Natürlich gingen im Yangtze auch einige interessante Gäste ein und aus. Darunter auch Jarek, ein Dieb, der einem immer eine neue Designerjacke zum Spezialpreis anbot. Dazu gesellte sich dann noch der „Gypsy King", also der Chef der örtlichen Roma-Unterwelt, dessen hünenhafte Figur durch unzählige Goldketten, einen Jogginganzug sowie einen Cowboyhut komplettiert wurde. Außerdem hatte er ständig vier bis sieben nervös umherblickende Jungs zwischen 12 und 17 Jahren im Schlepptau. Deren Haare waren immer mit einer Tonne Gel nach hinten gekämmt und sie trugen Lacoste-Shirts, die sie wohl von Jarek erstanden hatten.

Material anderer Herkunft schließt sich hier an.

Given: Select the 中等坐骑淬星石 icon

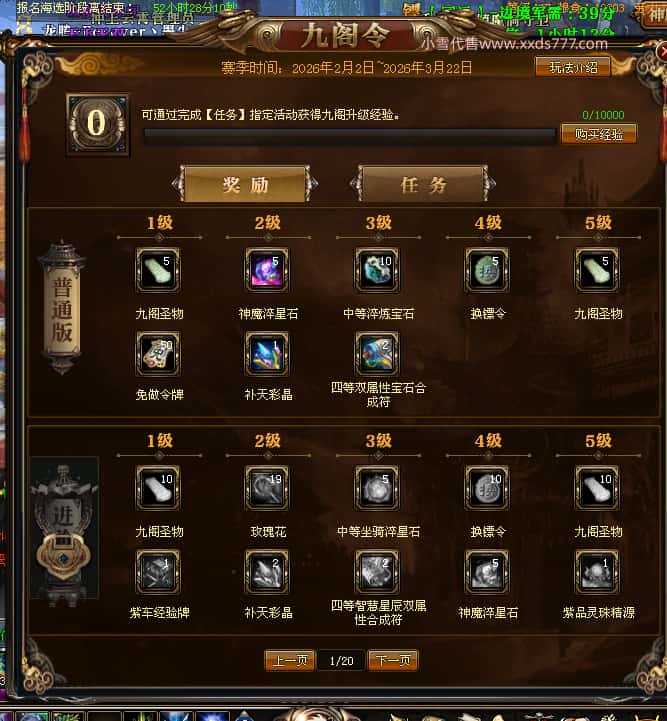Looking at the screenshot, I should coord(377,488).
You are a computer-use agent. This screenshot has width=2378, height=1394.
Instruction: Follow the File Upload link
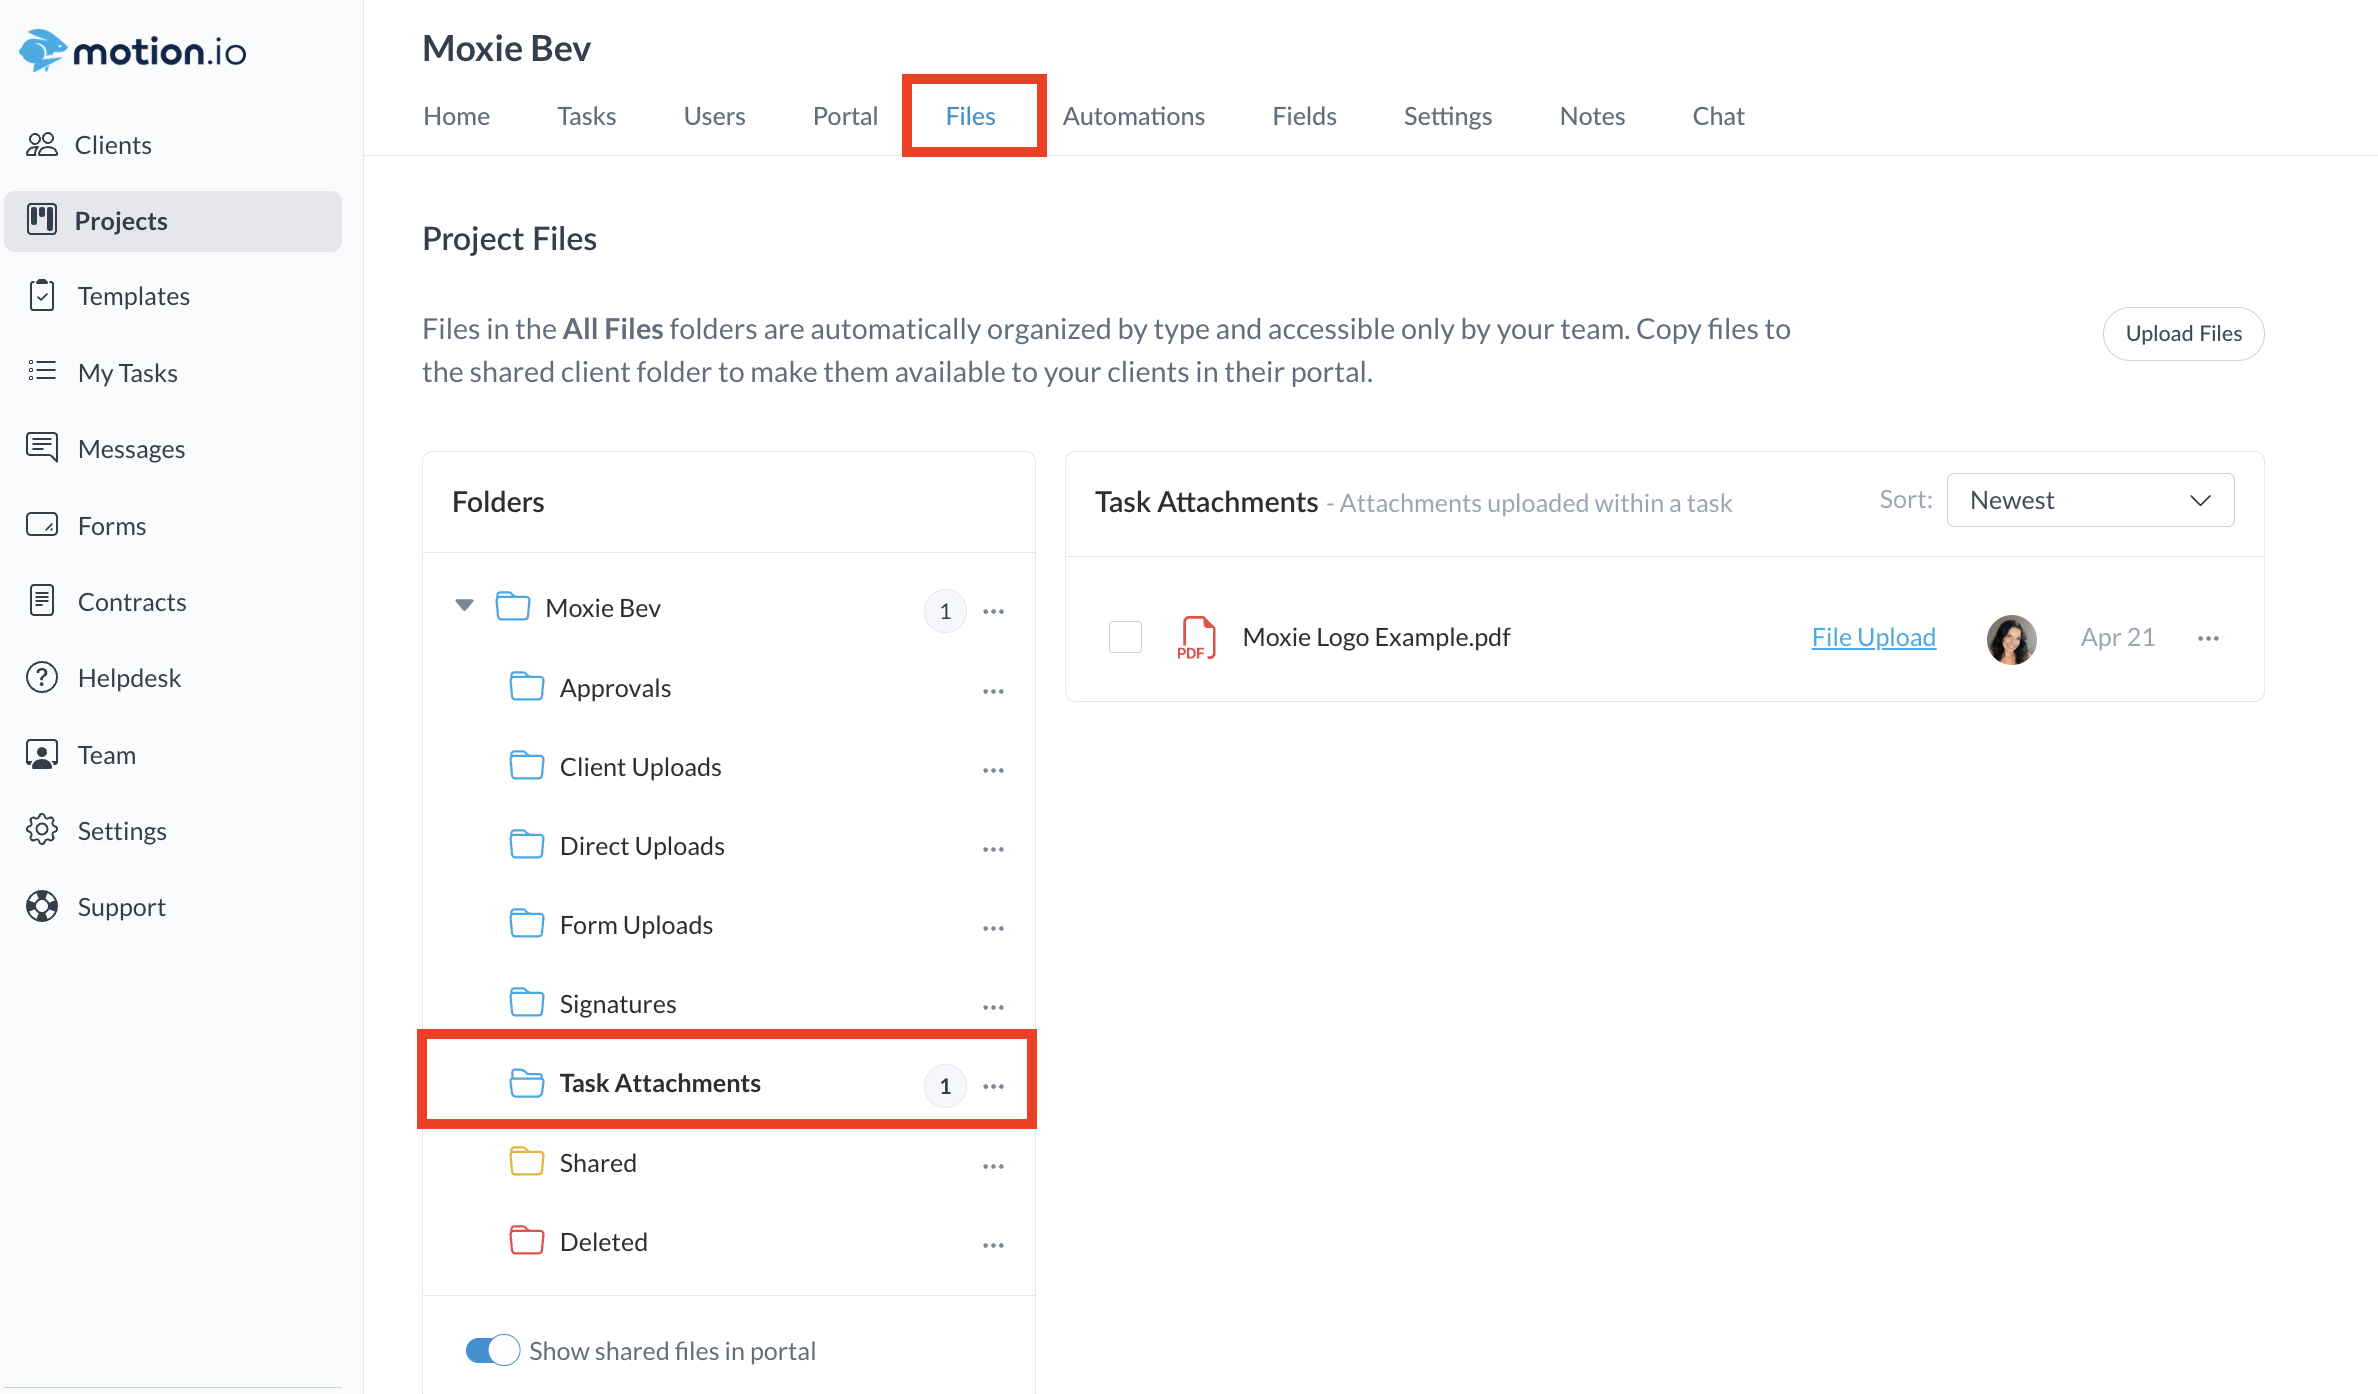tap(1873, 637)
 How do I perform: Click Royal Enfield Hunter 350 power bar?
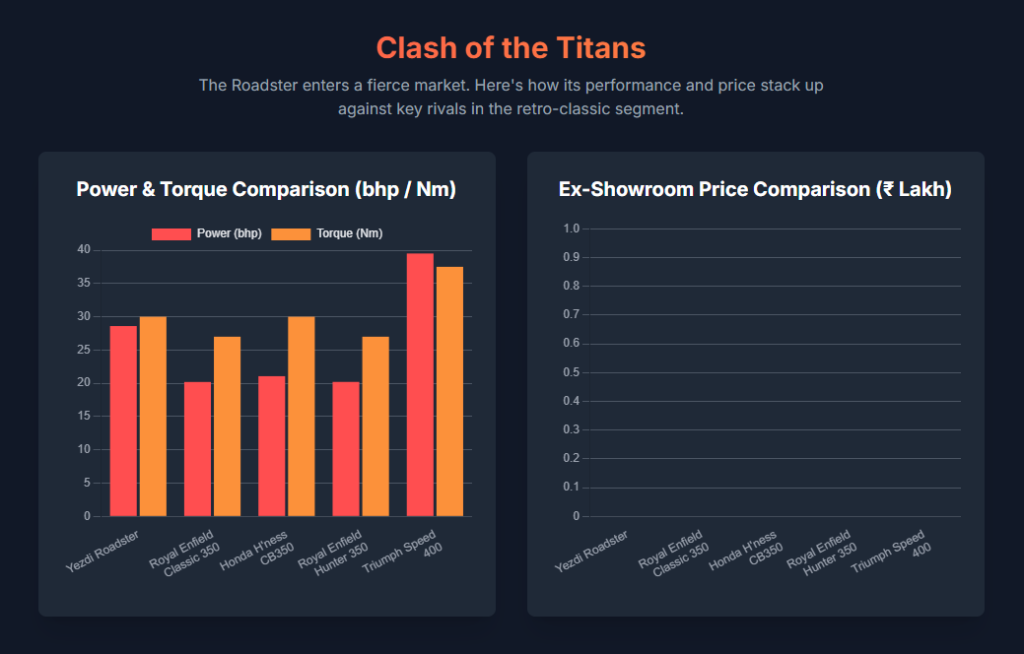point(346,449)
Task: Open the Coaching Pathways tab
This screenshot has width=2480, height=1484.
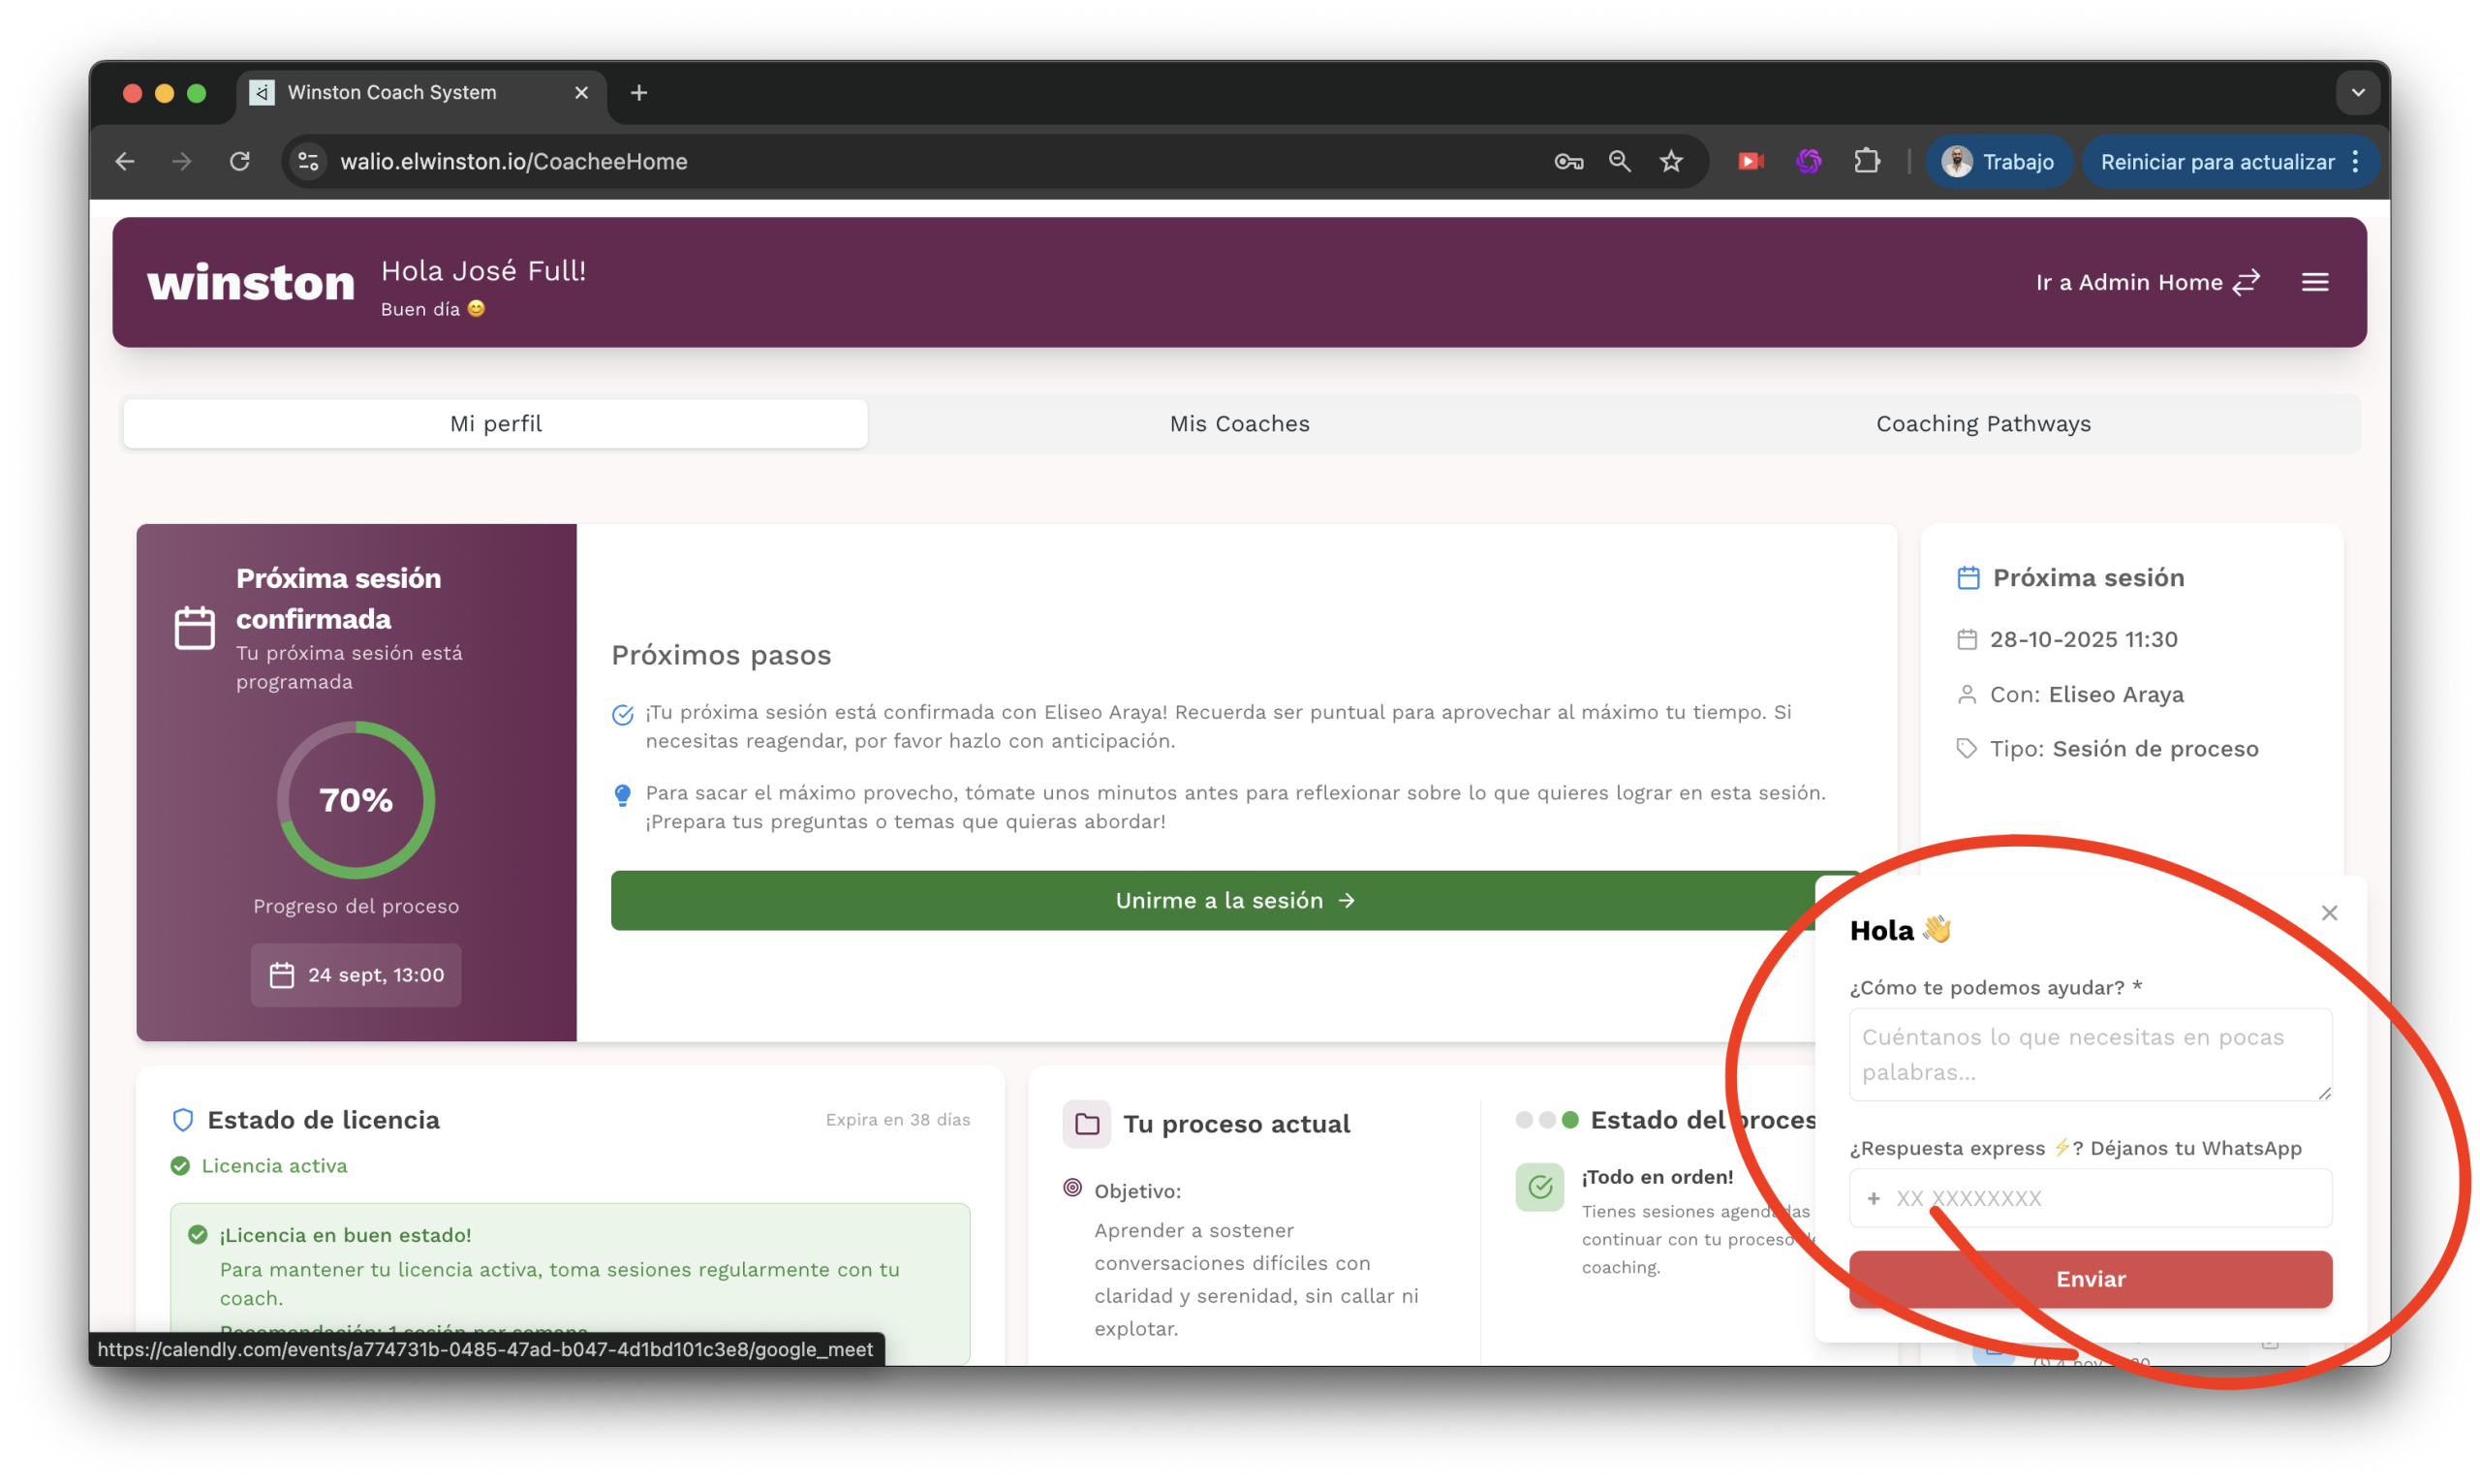Action: click(1982, 424)
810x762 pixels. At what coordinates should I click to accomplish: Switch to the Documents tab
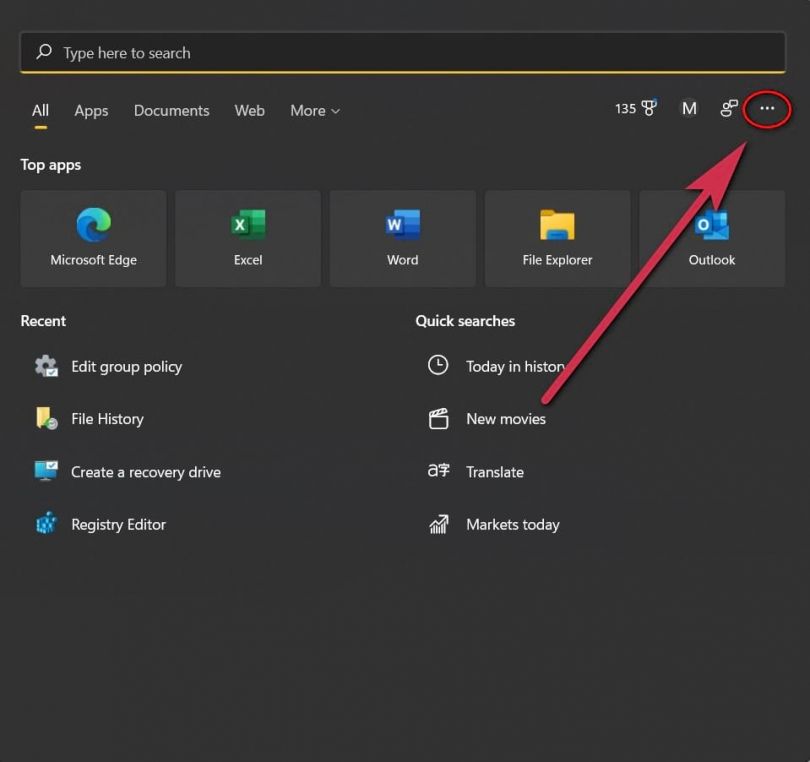[171, 110]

Ab und an kamen auch ein paar lahme Popstars und Pseudo-Reality-TV-Celebritys vorbei. Sie alle waren stolz darauf, Józef zu kennen, aber für mich machte es absolut keinen Unterschied, wessen Kotze ich da von der Toilette wischte. Ich wollte einfach nur Urlaub machen können.

Mein Fazit

Józef hat mich nie geschlagen oder wirklich ernsthaft bedroht. Ich war trotzdem immer wieder überrascht, wenn er mich zuerst anschrie und sich dann nach ein paar Minuten wieder entschuldigte. Manchmal erklärte er mir sein Verhalten, machmal überhäufte er mich mit Lob und manchmal hielt er auch sein Gefolge davon ab, mich auf die Schippe zu nehmen. Er hat wahrscheinlich schwere psychische Probleme und irgendeine Art antisoziale Persönlichkeitsstörung. Wenn man da jetzt noch Drogen, Gewalt und Gesetzesmissachtung hinzumischt, bekommt man ein ganz gutes Bild von meinem ehemaligen Chef.

Das Yangtze und das La Fortuna gibt es so nicht mehr, denn Józef sitzt inzwischen wegen Körperverletzung und versuchter Vergewaltigung im Gefängnis. Zwar heißen die beiden Restaurants jetzt anders und haben auch optisch nichts mehr mit dem jeweiligen Vorgänger zu tun, aber es ist trotzdem klar, dass immer noch die gleichen Typen die Fäden ziehen. Manchmal kann ich diese Typen dabei beobachten, wie sie sich auf der Straße abklatschen, ihre gelben Geländewagen falsch parken und dabei diversen Passanten ins Gesicht lachen. Vielleicht suchen sie schon bald wieder eine neue Küchenhilfe.